A cheque guarantee card was essentially an abbreviated portable letter of credit granted by a bank to a qualified depositor in the form of a plastic card that was used in conjunction with a cheque. This allowed retailers to accept cheques and providing that the retailer wrote the card number on the back of the cheque, it was signed in the retailer's presence, and the retailer verified the signature on the cheque against the signature on the card, then the cheque could not be stopped and payment could not be refused by the bank. This arrangement worked only for cheques drawn on an account provided by the bank that issued the card and could result in an overdraft with penalty interest.
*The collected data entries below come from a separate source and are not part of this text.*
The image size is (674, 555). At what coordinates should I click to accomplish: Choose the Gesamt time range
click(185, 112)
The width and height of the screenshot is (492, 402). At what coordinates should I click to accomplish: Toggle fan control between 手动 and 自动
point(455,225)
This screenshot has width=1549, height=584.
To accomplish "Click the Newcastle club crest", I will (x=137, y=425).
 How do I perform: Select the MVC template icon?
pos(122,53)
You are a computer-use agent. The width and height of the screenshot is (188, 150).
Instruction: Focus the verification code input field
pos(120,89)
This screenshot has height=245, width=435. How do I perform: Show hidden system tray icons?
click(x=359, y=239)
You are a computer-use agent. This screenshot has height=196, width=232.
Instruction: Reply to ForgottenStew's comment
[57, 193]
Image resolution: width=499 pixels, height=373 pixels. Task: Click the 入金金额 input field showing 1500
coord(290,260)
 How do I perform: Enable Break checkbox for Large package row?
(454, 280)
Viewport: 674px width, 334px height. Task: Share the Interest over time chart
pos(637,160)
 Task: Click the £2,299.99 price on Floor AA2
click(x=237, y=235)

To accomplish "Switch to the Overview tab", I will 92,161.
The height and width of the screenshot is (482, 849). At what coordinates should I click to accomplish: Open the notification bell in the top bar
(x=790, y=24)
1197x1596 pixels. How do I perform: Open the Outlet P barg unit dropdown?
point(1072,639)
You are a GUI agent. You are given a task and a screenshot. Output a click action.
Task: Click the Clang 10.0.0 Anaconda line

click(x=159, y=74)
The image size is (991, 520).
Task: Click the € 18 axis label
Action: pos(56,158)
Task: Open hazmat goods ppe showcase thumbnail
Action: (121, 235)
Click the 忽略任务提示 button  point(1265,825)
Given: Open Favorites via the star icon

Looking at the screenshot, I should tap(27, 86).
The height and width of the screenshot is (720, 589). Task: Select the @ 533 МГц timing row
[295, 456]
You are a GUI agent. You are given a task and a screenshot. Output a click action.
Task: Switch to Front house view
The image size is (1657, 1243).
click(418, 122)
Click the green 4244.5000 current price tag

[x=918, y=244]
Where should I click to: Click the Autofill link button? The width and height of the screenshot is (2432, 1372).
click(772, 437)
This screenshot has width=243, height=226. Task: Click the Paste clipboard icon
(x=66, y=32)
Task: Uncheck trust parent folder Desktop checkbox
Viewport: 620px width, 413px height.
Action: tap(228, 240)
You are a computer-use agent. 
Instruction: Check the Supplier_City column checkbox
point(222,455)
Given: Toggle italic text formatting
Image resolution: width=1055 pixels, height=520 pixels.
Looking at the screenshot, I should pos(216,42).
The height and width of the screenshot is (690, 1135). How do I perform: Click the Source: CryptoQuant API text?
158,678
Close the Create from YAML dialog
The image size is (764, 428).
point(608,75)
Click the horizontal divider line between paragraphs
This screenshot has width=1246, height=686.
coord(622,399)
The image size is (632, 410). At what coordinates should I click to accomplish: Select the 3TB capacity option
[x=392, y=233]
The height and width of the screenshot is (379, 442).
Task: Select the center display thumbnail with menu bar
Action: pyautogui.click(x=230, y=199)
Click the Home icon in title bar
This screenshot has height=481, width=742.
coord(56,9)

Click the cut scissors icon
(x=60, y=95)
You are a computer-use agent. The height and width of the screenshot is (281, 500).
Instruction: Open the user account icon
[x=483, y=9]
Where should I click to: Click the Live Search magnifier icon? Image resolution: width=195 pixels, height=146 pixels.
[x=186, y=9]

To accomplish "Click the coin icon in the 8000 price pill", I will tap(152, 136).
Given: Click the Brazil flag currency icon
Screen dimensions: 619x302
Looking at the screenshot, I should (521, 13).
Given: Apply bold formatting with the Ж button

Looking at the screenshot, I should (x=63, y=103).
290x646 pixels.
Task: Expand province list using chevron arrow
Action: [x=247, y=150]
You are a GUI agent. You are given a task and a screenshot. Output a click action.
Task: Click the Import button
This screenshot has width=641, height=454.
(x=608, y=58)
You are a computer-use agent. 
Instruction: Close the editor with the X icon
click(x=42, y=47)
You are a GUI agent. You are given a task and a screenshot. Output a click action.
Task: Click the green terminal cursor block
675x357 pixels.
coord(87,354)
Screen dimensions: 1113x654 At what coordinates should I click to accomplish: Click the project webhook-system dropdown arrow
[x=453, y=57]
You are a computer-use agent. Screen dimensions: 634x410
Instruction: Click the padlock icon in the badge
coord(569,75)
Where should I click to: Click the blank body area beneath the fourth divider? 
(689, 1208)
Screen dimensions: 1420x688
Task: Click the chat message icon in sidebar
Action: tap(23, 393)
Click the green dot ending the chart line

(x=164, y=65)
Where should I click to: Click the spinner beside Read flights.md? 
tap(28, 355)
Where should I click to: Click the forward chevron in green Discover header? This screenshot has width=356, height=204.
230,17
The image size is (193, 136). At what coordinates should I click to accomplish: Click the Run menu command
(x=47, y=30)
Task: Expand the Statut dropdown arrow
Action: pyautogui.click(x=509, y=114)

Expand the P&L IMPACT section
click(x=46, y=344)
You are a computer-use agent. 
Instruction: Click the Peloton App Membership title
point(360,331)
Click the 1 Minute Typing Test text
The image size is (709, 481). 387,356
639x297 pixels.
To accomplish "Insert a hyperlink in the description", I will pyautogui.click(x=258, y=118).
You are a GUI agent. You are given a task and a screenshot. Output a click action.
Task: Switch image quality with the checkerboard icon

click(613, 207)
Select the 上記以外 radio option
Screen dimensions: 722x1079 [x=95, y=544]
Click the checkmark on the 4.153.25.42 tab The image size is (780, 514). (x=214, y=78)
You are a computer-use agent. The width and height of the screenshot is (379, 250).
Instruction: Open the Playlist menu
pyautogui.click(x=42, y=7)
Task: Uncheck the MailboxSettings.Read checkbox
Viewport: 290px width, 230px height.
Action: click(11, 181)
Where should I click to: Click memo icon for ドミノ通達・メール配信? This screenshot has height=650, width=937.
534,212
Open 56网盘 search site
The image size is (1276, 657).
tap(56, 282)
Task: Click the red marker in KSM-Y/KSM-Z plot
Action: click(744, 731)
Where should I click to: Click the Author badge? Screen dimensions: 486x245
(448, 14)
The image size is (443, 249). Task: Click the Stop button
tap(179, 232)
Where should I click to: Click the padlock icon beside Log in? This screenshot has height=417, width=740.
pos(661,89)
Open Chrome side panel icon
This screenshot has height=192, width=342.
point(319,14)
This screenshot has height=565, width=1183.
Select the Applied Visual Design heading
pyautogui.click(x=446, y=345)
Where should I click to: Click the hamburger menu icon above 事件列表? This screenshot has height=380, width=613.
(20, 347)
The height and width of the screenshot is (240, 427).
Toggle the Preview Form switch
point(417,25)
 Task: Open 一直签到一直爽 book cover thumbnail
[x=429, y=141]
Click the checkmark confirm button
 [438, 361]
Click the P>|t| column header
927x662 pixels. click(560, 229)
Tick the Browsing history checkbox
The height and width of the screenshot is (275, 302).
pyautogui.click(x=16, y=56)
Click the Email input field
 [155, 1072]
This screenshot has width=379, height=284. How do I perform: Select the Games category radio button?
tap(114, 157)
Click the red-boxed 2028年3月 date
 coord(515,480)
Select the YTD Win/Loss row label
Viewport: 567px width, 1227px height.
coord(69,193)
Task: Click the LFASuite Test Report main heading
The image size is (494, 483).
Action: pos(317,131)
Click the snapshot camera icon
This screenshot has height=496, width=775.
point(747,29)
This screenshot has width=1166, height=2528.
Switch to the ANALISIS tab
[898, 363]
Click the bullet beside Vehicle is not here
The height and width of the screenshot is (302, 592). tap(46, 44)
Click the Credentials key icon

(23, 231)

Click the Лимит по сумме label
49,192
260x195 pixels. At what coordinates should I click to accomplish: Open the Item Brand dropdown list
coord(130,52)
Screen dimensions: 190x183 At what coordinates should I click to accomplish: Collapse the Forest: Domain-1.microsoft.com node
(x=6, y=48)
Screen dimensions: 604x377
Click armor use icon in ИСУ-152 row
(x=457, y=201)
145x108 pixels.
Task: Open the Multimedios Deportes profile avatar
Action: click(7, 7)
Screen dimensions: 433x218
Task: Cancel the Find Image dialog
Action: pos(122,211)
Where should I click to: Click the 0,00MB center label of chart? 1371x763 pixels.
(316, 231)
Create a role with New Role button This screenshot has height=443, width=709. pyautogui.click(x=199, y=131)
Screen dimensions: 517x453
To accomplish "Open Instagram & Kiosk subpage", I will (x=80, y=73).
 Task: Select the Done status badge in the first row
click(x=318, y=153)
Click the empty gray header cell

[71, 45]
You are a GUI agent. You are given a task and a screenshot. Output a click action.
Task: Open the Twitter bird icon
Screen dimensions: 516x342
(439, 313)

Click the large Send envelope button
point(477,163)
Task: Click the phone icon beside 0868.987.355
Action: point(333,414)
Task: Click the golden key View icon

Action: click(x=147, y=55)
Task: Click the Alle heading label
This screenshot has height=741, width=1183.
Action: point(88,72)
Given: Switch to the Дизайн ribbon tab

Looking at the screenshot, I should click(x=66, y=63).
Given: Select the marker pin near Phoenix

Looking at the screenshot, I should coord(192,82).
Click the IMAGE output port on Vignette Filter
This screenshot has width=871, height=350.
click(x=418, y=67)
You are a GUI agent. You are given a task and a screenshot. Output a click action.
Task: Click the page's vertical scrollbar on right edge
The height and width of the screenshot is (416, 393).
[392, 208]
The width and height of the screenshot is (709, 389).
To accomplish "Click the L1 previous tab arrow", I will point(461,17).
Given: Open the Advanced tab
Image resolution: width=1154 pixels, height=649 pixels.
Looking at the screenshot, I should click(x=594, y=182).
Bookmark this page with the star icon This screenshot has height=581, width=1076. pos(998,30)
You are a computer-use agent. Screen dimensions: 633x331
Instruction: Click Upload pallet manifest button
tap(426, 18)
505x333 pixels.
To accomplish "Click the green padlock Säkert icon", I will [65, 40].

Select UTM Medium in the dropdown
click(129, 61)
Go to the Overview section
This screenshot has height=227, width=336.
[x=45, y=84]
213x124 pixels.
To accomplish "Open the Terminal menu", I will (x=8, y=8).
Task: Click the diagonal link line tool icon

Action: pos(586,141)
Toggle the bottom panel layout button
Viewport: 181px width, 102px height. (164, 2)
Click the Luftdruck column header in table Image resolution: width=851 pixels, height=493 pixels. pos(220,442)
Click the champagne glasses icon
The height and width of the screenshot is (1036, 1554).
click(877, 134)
After the introduction of debit cards there was a rapid decline in the use of cheque guarantee cards and these facilities were generally phased out in the countries that operated them during the 2000s. The Irish cheque guarantee scheme officially ended on the 31 Dec 2011, ending the last such scheme in existence.

History[edit]

The first such scheme was introduced in the UK in 1965.

During the 1980 cheque guarantee cards were often combined with ATM cards for convenience. Usage of cheque guarantee system declined significantly during the 1990s with the introduction of debit cards.

In 2001, with the abolition of Eurocheques in Germany and other European countries, the cheque guarantee system also ended in those countries and many retailers stopped accepting cheques altogether. In 2011 after many years of decline, the Payments Council ended the UK cheque guarantee system, leaving Ireland as the last country to still operate a cheque guarantee card scheme.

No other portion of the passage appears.